First we used our sequence data to design PCR primers specific to the region common to both HMWK and LMWK for the newly discovered K2 (primer set G, from exon 7 to the 5′ end of exon 10) and another similar set for K1 (primer set H). RT-PCR of mouse liver (the most abundant source of kininogen) amplified the predicted bands for both K1 (331 bp) and K2 (329 bp) (Fig. 6). Representatives of these bands were cloned, and DNA sequencing established that they were K1- and K2 specific, confirming that both genes are actively transcribed in the liver.
We further examined the expression of HMWK1, HMWK2, LMWK1, and LMWK2 mRNA in various mouse tissues, using RT-PCR and primers specific to each mRNA. The tissues examined were the heart, embryo, ovary, testis, kidney, brain, liver, spleen, lung, and thymus. To examine HMWK1 and HMWK2 expression, we employed primer set A, previously used to amplify both K1 and K2 HMWK-specific bands in exon 10 from genomic DNA. RT-PCR using this primer set amplified both HMWK1 (630 bp)- and HMWK2 (576 bp)-specific bands that were visualized by agarose gel electrophoresis. We also designed specific primers for LMWK1 (primer set I, predicted band size 248 bp) and LMWK2 (primer set J, predicted band size 237 bp). Specificity of PCR-amplified products was confirmed by DNA sequencing after cloning representatives of the amplified products (data not shown). Although both K1 and K2 were generally transcribed in the same tissues, there were tissue-specific differences between K1 and K2 with regard to use of the alternative splice donor that generates HMWK and LMWK (Fig. 7). In the liver, embryo, and ovary, K1 existed as both HMWK and LMWK, whereas K2 in the liver and embryo was only LMWK, and K2 in the ovary was only HMWK. Conversely, in the kidney, lung, and thymus, K2 existed as both HMWK and LMWK, whereas K1 in the kidney was not present as HMWK and only very weakly present as LMWK (the kininogen transcripts present in the kidney are predominantly from K2) and K1 in the lung and thymus was only HMWK. In the heart, testis, and brain, we found HMWK for both K1 and K2. Neither was expressed in the spleen.
Previously, all mammals except rats were thought to have only a single kininogen gene, and this was considered true of mice as well (10). However, our preliminary report (3) as well as that of Cardoso et al. (1) have established the existence of two kininogen genes. We have further examined this by PCR and by obtaining various cDNA clones. DNA sequence analysis of the cDNA clones and PCR fragments clearly shows that there are two kininogen genes in mice. One is the previously identified kininogen gene (10), and the other is 93% identical in the HMWK form and 92% identical in the LMWK form; it has an open reading frame and an identical bradykinin motif.
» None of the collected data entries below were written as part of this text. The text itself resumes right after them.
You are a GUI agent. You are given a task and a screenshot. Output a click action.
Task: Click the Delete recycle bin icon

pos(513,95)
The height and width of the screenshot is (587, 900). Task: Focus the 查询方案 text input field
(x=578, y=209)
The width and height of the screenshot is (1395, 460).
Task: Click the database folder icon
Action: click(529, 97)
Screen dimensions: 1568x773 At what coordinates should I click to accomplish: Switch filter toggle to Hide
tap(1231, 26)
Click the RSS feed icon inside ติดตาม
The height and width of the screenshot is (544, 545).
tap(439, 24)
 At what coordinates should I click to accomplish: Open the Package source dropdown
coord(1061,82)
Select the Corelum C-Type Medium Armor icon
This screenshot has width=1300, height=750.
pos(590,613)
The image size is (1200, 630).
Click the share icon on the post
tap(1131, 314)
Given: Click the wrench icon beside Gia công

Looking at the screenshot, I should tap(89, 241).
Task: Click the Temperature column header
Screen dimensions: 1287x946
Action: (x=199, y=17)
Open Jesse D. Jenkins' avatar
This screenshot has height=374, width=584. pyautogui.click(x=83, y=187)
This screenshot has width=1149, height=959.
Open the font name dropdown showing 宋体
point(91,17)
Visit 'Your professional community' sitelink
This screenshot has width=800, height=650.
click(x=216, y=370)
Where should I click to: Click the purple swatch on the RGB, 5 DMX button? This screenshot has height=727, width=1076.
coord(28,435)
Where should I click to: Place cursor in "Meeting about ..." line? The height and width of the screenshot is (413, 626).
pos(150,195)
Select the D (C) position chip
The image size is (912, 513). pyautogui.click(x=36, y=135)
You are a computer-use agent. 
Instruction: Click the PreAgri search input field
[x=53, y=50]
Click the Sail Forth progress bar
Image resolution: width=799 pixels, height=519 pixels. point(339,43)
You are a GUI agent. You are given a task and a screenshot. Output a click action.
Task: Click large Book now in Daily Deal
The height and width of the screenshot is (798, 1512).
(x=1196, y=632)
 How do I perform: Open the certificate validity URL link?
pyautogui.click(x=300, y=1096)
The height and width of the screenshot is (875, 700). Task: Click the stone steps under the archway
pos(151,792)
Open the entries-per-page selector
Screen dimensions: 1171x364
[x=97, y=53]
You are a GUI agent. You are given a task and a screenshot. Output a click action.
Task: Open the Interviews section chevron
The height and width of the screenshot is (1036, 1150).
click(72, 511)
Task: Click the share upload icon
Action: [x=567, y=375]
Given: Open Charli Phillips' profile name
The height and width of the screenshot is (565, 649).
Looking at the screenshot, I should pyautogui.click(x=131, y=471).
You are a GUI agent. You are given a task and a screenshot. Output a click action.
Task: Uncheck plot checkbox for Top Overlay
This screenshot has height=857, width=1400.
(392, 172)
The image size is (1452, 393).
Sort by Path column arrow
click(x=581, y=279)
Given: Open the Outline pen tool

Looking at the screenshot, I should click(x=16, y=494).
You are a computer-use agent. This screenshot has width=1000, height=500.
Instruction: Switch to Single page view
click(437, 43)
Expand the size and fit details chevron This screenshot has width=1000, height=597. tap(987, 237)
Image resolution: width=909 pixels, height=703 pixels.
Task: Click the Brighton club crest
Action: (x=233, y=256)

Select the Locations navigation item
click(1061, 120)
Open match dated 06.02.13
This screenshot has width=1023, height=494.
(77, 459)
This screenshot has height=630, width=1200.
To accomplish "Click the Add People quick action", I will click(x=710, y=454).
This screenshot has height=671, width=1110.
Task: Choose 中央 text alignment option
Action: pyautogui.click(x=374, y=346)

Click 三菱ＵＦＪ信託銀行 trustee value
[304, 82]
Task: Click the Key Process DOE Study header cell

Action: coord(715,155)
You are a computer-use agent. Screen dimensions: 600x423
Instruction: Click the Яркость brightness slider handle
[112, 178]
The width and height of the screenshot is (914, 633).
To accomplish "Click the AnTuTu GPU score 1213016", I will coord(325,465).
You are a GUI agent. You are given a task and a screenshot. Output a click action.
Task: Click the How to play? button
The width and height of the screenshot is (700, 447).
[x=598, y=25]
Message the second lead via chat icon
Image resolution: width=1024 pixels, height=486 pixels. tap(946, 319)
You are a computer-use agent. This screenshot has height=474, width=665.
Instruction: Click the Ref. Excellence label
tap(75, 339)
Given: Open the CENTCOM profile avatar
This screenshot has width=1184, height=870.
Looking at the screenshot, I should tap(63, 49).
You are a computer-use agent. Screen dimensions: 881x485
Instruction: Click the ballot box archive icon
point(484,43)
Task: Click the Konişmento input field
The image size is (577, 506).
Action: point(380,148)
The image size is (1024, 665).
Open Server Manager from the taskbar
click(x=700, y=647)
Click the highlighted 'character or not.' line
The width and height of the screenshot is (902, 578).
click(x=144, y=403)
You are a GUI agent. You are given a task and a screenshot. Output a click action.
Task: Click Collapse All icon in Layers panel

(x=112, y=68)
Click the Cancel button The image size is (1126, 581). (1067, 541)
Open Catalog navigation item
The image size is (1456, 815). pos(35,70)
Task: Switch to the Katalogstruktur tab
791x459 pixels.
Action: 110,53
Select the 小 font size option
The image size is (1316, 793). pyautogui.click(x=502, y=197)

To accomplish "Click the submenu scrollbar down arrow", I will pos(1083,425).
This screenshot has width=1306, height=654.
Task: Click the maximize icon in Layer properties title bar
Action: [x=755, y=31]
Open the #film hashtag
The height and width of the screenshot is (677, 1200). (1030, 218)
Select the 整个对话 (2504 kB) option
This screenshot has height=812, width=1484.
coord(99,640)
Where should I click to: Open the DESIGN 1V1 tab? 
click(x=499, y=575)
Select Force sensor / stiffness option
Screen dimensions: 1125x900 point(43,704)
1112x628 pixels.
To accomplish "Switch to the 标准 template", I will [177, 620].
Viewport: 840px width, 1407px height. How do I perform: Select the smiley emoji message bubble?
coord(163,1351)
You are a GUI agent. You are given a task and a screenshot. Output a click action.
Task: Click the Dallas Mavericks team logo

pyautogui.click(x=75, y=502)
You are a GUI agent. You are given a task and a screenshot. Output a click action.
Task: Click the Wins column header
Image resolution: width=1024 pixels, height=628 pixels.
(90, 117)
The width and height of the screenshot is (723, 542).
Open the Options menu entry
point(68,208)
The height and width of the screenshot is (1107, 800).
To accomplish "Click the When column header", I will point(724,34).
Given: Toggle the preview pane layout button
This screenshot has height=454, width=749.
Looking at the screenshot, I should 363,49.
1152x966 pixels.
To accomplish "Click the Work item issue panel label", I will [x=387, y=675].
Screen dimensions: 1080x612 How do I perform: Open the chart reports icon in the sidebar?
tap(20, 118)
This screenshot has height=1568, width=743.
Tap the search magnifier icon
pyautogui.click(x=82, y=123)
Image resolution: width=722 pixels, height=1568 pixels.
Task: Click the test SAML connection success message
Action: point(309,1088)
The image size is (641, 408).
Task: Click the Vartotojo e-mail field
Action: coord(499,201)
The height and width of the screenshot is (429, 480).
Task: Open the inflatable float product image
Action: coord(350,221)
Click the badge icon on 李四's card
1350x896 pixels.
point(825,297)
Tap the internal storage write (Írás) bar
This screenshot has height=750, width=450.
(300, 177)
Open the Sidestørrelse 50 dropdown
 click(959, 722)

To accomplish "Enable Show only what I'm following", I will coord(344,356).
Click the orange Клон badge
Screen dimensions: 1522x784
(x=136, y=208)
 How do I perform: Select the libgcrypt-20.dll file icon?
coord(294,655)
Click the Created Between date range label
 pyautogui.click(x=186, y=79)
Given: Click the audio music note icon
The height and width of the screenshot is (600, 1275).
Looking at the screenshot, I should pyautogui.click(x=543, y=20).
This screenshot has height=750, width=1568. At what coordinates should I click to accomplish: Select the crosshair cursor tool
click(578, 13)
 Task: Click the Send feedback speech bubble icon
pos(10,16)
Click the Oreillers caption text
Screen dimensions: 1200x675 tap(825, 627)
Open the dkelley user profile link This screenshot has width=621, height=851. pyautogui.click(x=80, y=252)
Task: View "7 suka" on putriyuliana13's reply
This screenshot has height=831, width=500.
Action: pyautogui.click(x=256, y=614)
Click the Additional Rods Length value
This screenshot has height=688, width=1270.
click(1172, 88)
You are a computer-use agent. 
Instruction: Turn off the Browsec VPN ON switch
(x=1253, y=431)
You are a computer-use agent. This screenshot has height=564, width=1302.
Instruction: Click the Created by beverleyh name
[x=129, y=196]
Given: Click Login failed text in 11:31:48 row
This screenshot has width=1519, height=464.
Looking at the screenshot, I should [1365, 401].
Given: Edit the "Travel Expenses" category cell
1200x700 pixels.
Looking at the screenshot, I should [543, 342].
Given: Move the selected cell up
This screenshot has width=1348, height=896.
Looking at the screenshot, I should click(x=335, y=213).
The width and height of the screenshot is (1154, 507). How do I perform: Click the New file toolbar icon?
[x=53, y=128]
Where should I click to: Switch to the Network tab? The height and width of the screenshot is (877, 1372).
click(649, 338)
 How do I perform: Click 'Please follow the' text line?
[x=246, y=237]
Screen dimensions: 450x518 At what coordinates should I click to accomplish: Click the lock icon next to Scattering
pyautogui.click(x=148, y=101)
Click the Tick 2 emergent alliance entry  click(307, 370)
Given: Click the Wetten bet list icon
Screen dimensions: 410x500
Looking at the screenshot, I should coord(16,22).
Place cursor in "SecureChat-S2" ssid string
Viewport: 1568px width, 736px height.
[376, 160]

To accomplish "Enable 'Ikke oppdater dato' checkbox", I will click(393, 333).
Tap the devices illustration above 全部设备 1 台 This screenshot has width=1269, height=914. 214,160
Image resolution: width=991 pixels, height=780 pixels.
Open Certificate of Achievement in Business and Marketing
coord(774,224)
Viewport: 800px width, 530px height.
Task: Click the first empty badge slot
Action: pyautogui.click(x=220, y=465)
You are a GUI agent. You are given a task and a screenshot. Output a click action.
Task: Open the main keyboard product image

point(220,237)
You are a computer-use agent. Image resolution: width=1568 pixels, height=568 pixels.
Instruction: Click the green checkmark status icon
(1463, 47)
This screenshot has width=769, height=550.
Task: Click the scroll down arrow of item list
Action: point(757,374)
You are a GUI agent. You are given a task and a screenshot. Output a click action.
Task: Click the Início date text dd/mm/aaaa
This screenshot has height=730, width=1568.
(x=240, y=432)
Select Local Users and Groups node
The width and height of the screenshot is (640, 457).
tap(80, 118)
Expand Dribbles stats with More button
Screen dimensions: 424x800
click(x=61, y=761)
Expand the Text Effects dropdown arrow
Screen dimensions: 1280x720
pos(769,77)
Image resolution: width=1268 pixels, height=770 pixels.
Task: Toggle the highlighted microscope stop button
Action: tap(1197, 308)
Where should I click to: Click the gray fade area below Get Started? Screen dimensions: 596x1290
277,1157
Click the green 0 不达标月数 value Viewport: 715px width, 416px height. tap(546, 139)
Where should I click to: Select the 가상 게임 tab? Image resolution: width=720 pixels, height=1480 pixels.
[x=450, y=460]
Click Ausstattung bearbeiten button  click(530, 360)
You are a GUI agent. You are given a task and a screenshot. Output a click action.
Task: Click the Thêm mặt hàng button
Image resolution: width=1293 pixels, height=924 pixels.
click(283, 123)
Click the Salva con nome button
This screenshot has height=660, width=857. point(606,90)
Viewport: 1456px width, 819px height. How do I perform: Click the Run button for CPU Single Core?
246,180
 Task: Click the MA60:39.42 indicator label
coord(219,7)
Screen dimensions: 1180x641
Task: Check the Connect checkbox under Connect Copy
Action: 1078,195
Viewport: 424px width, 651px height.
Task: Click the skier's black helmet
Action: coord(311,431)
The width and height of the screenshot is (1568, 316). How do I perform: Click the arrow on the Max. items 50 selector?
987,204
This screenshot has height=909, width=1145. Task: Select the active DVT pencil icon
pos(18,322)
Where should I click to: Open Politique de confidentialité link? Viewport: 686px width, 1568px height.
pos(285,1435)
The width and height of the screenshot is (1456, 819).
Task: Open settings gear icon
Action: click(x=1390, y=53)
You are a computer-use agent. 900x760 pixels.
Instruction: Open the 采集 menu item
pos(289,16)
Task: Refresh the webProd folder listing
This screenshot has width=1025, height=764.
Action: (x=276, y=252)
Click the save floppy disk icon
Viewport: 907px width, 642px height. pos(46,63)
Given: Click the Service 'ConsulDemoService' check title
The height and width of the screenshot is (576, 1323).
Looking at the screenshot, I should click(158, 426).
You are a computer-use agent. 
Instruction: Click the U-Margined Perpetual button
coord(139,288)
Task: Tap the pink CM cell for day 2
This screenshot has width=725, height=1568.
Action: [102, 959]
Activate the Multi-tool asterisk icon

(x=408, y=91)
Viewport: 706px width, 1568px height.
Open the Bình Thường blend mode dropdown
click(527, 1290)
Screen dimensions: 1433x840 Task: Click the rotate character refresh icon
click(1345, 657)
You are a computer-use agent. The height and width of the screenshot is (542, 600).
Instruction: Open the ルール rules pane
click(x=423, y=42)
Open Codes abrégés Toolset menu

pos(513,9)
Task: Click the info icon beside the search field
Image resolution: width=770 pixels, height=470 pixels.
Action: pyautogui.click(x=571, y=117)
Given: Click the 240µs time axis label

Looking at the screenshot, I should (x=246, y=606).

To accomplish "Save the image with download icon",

An unexpected observation is that, at least in the kidney, K2 transcripts have two different 5′ ends. This conclusion is based on our use of RLM-RACE PCR to isolate clones with two distinct 5′ ends for the kininogen transcripts. Identification of the K2 gene in the mouse genome via the mouse genome database allowed us to locate these 5′ ends. One is similar to the K1 transcript, whereas the other is completely divergent and has been identified as part of the classic intron 2, with the transcript continuing into exon 3 without a splice event. Furthermore, unlike the situation with the renin 2 gene, in which some mouse strains have the gene and others do not, the second kininogen gene has been found in all the Mus musculus strains we investigated, namely, C57BL/6J and Swiss Webster reported here and DBA/2J, 129P3/J, and BALB/cJ (data not shown).
Takano et al. (10) suggested that mice likely had only a single kininogen gene, based on the fact that they obtained HMWK and LMWK clones derived from only one gene from a mouse liver cDNA library, and they measured hybridizing bands on Southern blots with a kininogen cDNA probe. However, Southern blots could be misleading if bands at or near the same size are only being counted once. We have obtained Southern blots of mouse genomic DNA, using the K1- and K2-specific HMWK PCR fragment as a probe and hybridizing to genomic DNA digested with restriction enzymes not present in the PCR fragment. We found two strongly hybridizing bands, consistent with two mouse kininogen family genes. We do not know whether other species besides rats have more than one kininogen gene.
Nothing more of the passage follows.